Task objective. Filter the listing down to the lines containing the word "agent".

————————

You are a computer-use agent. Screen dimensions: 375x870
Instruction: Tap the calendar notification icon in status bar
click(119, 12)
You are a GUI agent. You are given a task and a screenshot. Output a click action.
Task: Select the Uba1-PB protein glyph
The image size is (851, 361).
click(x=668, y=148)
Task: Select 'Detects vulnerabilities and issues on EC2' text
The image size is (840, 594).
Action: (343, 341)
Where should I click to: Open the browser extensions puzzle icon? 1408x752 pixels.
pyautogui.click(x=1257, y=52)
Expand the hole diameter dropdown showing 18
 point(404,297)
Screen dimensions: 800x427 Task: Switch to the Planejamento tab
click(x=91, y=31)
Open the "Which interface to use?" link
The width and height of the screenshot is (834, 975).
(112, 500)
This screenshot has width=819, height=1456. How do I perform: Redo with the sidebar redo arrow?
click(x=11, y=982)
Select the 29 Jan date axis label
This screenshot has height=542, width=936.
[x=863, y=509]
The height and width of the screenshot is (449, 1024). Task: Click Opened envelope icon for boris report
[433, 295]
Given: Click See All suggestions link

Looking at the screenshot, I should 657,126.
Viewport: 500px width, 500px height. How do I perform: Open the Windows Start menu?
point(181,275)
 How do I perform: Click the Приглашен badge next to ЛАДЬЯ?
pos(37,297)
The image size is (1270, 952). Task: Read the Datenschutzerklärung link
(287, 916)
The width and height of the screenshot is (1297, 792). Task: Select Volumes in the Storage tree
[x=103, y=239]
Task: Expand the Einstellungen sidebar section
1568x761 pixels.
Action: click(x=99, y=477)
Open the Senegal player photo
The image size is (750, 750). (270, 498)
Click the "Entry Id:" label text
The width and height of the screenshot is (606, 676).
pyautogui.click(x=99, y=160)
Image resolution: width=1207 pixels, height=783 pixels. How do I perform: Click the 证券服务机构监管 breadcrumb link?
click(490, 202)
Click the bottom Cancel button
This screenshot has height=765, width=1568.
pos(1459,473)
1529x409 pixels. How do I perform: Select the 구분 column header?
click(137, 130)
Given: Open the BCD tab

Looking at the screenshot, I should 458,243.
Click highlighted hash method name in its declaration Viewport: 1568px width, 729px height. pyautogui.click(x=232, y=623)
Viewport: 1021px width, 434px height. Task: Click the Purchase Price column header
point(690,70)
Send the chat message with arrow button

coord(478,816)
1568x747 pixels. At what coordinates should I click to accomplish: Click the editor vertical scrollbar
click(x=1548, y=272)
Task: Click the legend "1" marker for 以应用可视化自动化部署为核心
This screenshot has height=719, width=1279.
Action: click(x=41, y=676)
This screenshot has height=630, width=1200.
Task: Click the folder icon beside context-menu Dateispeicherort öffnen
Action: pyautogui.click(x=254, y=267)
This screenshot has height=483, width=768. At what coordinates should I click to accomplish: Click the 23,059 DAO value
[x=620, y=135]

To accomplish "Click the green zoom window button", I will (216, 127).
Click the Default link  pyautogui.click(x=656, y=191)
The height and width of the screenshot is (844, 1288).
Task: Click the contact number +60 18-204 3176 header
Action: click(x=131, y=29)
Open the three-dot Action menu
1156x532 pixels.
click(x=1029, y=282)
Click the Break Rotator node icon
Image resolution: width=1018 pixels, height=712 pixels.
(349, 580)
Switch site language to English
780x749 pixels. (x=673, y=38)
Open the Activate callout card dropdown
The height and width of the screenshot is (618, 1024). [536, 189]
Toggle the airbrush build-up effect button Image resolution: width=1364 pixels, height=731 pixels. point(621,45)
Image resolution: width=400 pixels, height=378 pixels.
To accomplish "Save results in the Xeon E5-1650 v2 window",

————————

Written answer.
You are a computer-use agent. Screen dimensions: 375x870
You are a GUI agent. You are given a task and a screenshot. Output a click action.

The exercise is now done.